Het onderzoek is er met name op gericht de druk te verlagen, waardoor het behandelen van waterstof veel veiliger wordt. In deze onderzoeksomgeving wordt gebruik gemaakt van drukwaarden tot 100 bar, terwijl normaliter wordt gewerkt met een werkdruk van 30 bar. De opslag van waterstof is een exotherm proces waarbij de gegenereerde warmte moet worden afgevoerd. De vrijgavereactie is daarentegen endotherm, wat betekent dat waterstof alleen vrijkomt als er voldoende warmte wordt geleverd. Dit zorgt voor een per definitie veilige opname van het waterstofgas in de metaalhydrideverbinding.
De referentievariabele voor het onderzoek is doorgaans de druk. Aan de inlaatzijde van het metaalhydridevat fungeren de drukregelaar en de massflow controller samen als flowdrukregelaar.
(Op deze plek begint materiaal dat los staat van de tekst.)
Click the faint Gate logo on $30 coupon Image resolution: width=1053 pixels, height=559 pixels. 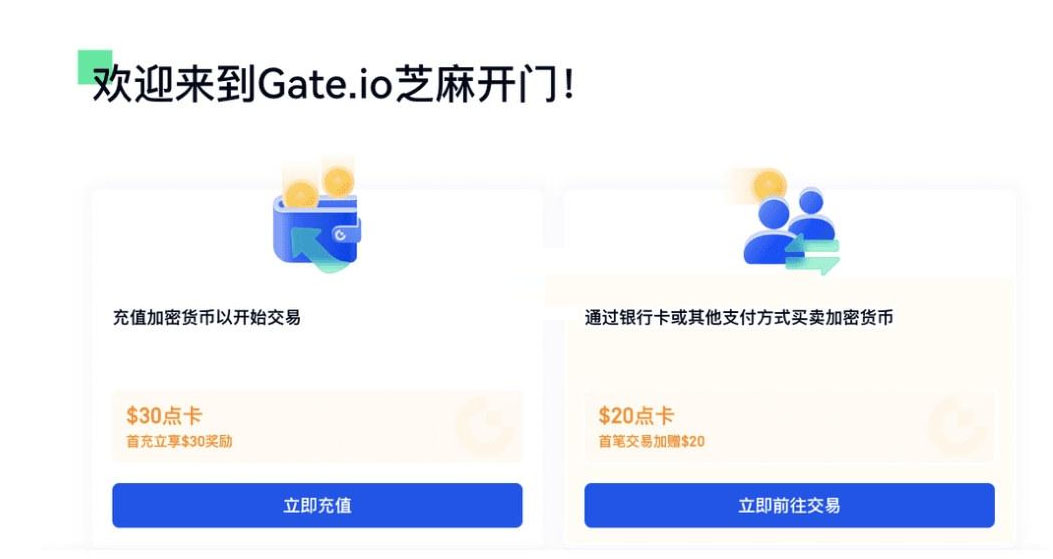click(484, 426)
Wanneer de waterstof wordt toegevoerd, worden de kleppen aan de uitlaatzijde gesloten en begint de opslag van de waterstof. Wanneer de waterstof wordt vrijgegeven, wordt de inlaatzijde gesloten en worden de kleppen aan de uitlaatzijde geopend. Een compleet experiment is een sequentieel proces: eerst wordt de waterstof toegevoerd, en vervolgens wordt gecontroleerd hoeveel er onder bepaalde omstandigheden kan worden geladen en hoe stabiel de toegevoerde waterstof in het metaalhydride is, en hoe reproduceerbaar dit proces kan worden uitgevoerd. Bij vrijgave van de waterstof wordt onderzocht hoeveel waterstof onder bepaalde omstandigheden kan worden verwijderd.
Ook hier draait het om stabiliteit en reproduceerbaarheid in het vrijgaveproces.